La littératie de la donnée dans les quartiers politique de la ville : une opportunité à saisir ?

En Mars 2018 est publié un rapport commandité par la métropole de Lyon. Il s’intitule « Repenser la ville intelligente dans les quartiers prioritaires » [1] et son objectif est de permettre à la métropole de comprendre de quelle manière la ville intelligente pourrait répondre aux enjeux socio-économiques propres aux quartiers prioritaires. A travers une étude d’initiatives et dispositifs déjà en place dans toute la France, il s’agit de proposer des pistes d’actions à la Métropole pour agir dans ces quartiers, jusqu’à la, relativement délaissés des stratégies de numérisation de la ville et de « ville intelligente ». Face à ce constat, la Métropole Lyonnaise a en effet décidé de placer l’inclusion de tous au cœur de sa stratégie numérique. Le rapport explique en effet que ces quartiers sont des « territoires-laboratoires », porteurs de nombreuses opportunités en matière d’innovation au sens général, et donc d’innovation numérique.

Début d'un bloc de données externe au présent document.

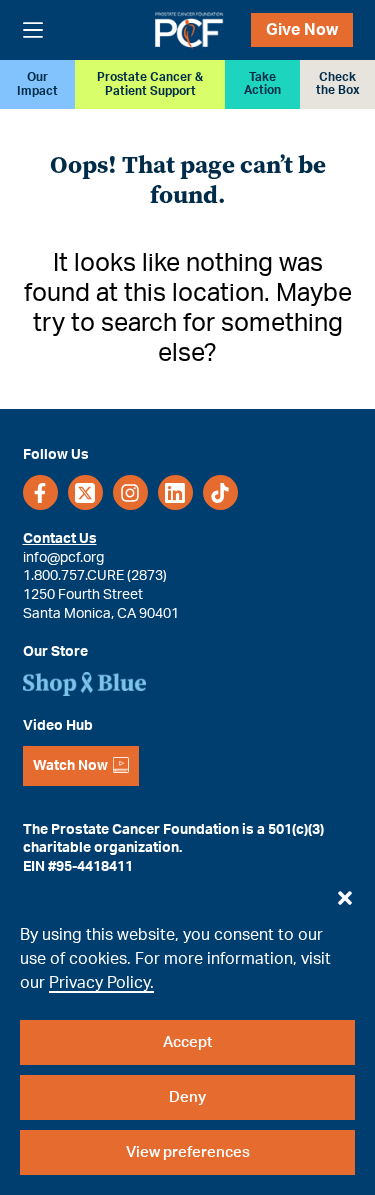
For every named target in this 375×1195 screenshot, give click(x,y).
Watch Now (70, 766)
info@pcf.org (63, 558)
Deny (187, 1097)
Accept (187, 1042)
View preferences (188, 1152)
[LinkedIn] (175, 492)
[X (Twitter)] (85, 492)
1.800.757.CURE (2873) (95, 576)
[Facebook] (40, 492)
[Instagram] (130, 492)
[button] (345, 893)
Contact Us (60, 539)
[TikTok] (220, 492)
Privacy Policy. (101, 983)
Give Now (302, 30)
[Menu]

Littératie de la donnée : un rôle social ?

Face à cet intérêt croissant pour l’inclusion des quartiers prioritaires dans les stratégies numériques des villes, nous nous intéressons à ce que cela peut signifier en termes de littératie de la donnée. Nous parlons ici du développement de la capacité des habitant.e.s à collecter, sélectionnera, nettoyer, analyser, interpréter, critiquer ou encore partager la donnée. Cet ensemble de compétence et son apprentissage dans les quartiers populaires semble devoir être un axe important à incorporer dans ces différentes stratégies de ville intelligente.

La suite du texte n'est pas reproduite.